Mani

Posted on Jan 3, 2019 • Edited on Dec 3, 2019

Apache Zeppelin: stairway to notes* haven!

#apachezeppelin #jupyter #notebooks #graalvm

*notes is for notebooks in Zeppelin lingo

This post is a re-blog of my @JavaAdventCalendar post from https://www.javaadvent.com/2018/12/apache-zeppelin-stairway-to-notes-haven.html.

Introduction

Continuing from the previous post, Two years in the life of AI, ML, DL and Java, where I had expressed my motivation. I mentioned our discussions, one of the discussions was, that you can write in languages like Python, R, Julia in JuPyteR notebooks. Most were not aware you can also write Java and Scala in addition to Python, SQL etc… with the help of Apache Zeppelin notebooks. And so I did commit to sharing something in those lines to broaden everyone’s awareness. Although it’s been some time since then I have managed to put together my thoughts into this post, showing how we can do similar operations using Apache Zeppelin which supports both Java, and Scala. The project itself is written in Java and it’s open architecture means Zeppelin can support anything as long as an interpreter for that thing has been provided.

First things, first…

In case, I have lost some of you, here’s what I meant by JuPyteR notebooks and writing notebooks in different languages, see https://www.youtube.com/watch?v=Rc4JQWowG5I and also have a look at the list of kernels supported by JuPyteR notebook. But in this post, we are covering Apache Zeppelin, how to get it to work and how to use a couple of notes in the Zeppelin environment.

The fun part…

So let’s have a look at how we do it, by first downloading and installing Apache Zeppelin.

Download & Installation

Download
Go to the Download page, a number of options are available, two of the recommended options:

Download entire binary containing the interpreters
Download a net installer which then downloads the interpreters (you can choose the ones you need or use --all flag for all the interpreters)

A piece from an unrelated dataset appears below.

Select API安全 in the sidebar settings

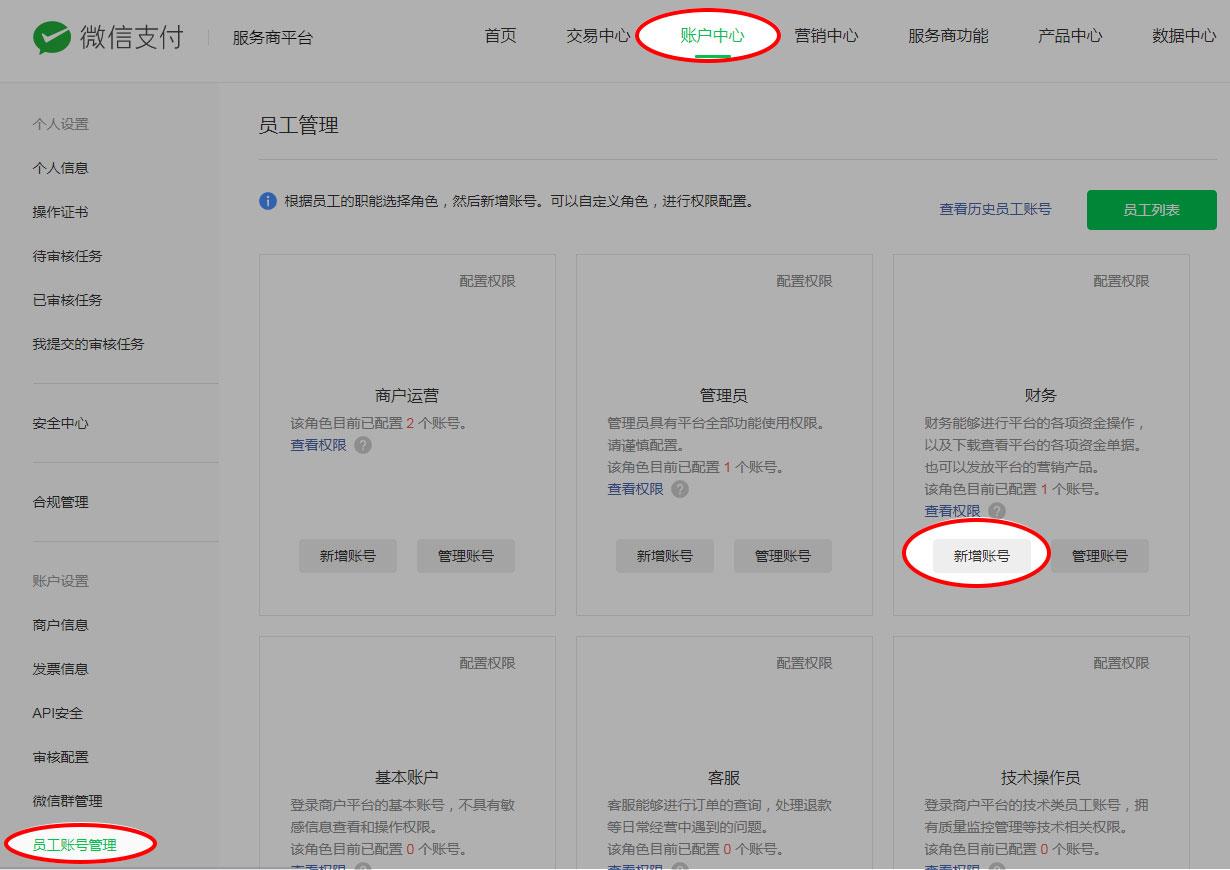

In our case, I downloaded the net-install interpreter package from the download binary package section.

Installation
I unpacked the .tgz archive and placed it in the /opt/ folder and ran:

$ cd /opt/zeppelin-0.8.0-bin-netinst
$ ./bin/install-interpreter.sh --all

For another type of archive or installation option, see the instructions on the Quick Start page.

Running
Depending on the type of binary downloaded, follow the instructions on the Quick Start page.
Although in our case, I had to just run:

$ cd /opt/zeppelin-0.8.0-bin-netinst
$ ./bin/zeppelin.sh

Optional setting
As I was curious what it was running Zeppelin under another JDK than the usual Oracle or OpenJDK JDK or JRE, I decided to try GraalVM JRE and so I switched JAVA_HOME to point to /path/to/GraalVM/jre on my machine. The GraalVM JDK comes bundled with the JRE which can be independently used just like any Java vendor’s JRE.

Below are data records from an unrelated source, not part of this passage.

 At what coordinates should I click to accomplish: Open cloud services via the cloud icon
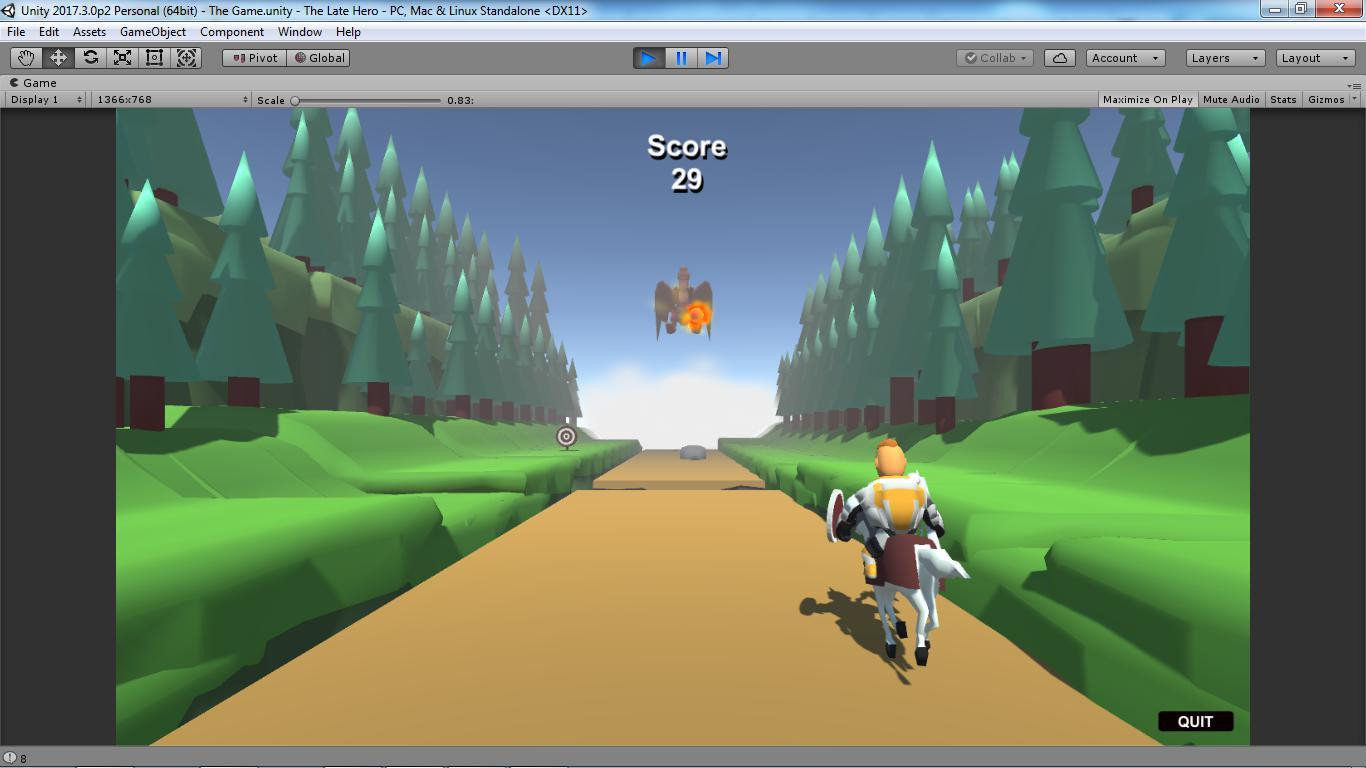coord(1060,58)
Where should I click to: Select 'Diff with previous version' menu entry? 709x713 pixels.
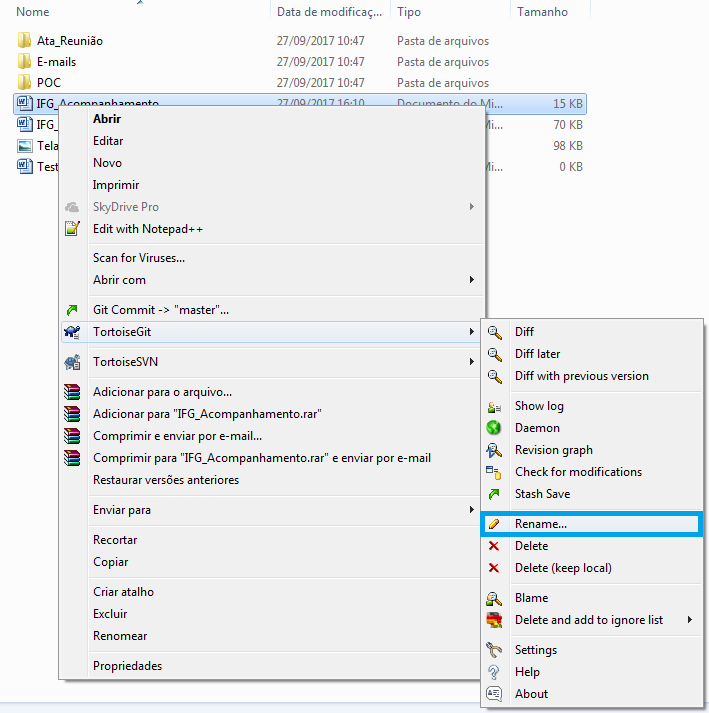pos(581,376)
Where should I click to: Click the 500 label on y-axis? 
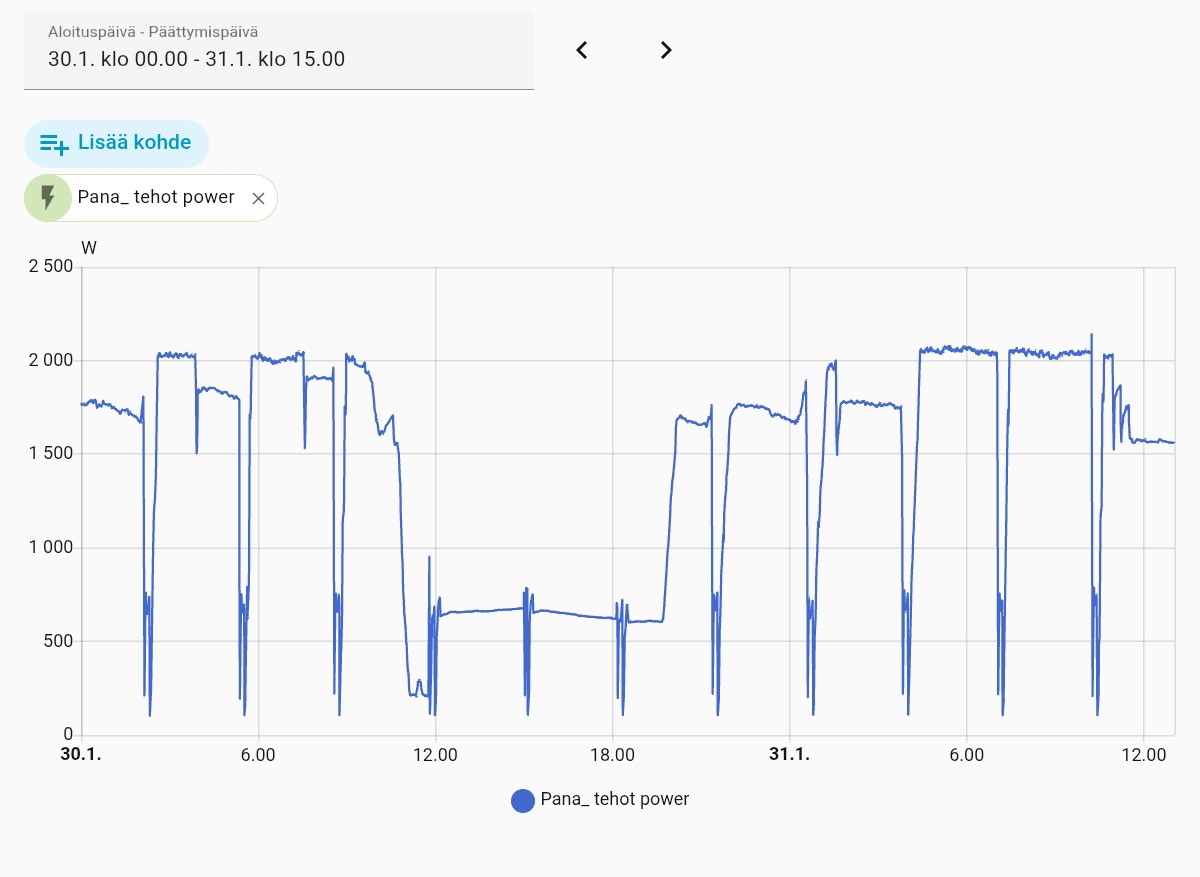pos(58,641)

When Zeppelin is run, these messages are shown (you can see the JAVA_HOMEsettings have been picked up):

Pid dir doesn't exist, create /opt/zeppelin-0.8.0-bin-netinst/run
GraalVM 1.0.0-rc7 warning: ignoring option MaxPermSize=512m; support was removed in 8.0
SLF4J: Class path contains multiple SLF4J bindings.
SLF4J: Found binding in [jar:file:/opt/zeppelin-0.8.0-bin-netinst/lib/interpreter/slf4j-log4j12-1.7.10.jar!/org/slf4j/impl/StaticLoggerBinder.class]
SLF4J: Found binding in [jar:file:/opt/zeppelin-0.8.0-bin-netinst/lib/slf4j-log4j12-1.7.10.jar!/org/slf4j/impl/StaticLoggerBinder.class]
SLF4J: See http://www.slf4j.org/codes.html#multiple_bindings for an explanation.
SLF4J: Actual binding is of type [org.slf4j.impl.Log4jLoggerFactory]
Dec 25, 2018 1:34:23 AM org.glassfish.jersey.internal.inject.Providers checkProviderRuntime
WARNING: A provider org.apache.zeppelin.rest.NotebookRepoRestApi registered in SERVER runtime does not implement any provider interfaces applicable in the SERVER runtime. Due to constraint configuration problems the provider org.apache.zeppelin.rest.NotebookRepoRestApi will be ignored.
Dec 25, 2018 1:34:23 AM org.glassfish.jersey.internal.inject.Providers checkProviderRuntime
Dec 25, 2018 1:34:23 AM org.glassfish.jersey.internal.inject.Providers checkProviderRuntime
[---- snipped ----]
WARNING: The (sub)resource method getNoteList in org.apache.zeppelin.rest.NotebookRestApi contains empty path annotation.

Running (continued)
Once all the above steps are completed and Zeppelin has successfully started, do the below:

Open http://localhost:8080/#/
And then look at the docs under Exploring Zeppelin UI
And then the tutorial notebook at http://localhost:8080/#/notebook/2A94M5J1Z

Small experiment

Just to look at some numbers, I decided to use the Zeppelin Tutorial/Basic Features (Spark) notebook to check the difference in performance when run using GraalVM JDK/JRE and another JDK/JRE and here are the results:

GraalVM JDK

./bin/zeppelin.sh 48.26s user 25.63s system 28% cpu 4:20.15 total (started and stopped the script manually)
First paragraph
Took 47 sec. Last updated by anonymous at December 25 2018, 2:18:36 AM.
Each paragraph thereafter (columns from left to right):
Took 44 sec. Last updated by anonymous at December 25 2018, 2:18:44 AM. (outdated)
Took 10 sec. Last updated by anonymous at December 25 2018, 2:18:47 AM. (outdated)
Took 6 sec. Last updated by anonymous at December 25 2018, 2:18:50 AM. (outdated)

Oracle JDK8

./bin/zeppelin.sh 37.64s user 25.73s system 29% cpu 3:38.49 total (started and stopped the script manually)
First paragraph
Took 54 sec. Last updated by anonymous at December 25 2018, 2:12:16 AM.
Each paragraph thereafter (columns from left to right):
Took 43 sec. Last updated by anonymous at December 25 2018, 2:12:24 AM. (outdated)
Took 13 sec. Last updated by anonymous at December 25 2018, 2:12:29 AM. (outdated)
Took 6 sec. Last updated by anonymous at December 25 2018, 2:12:31 AM. (outdated)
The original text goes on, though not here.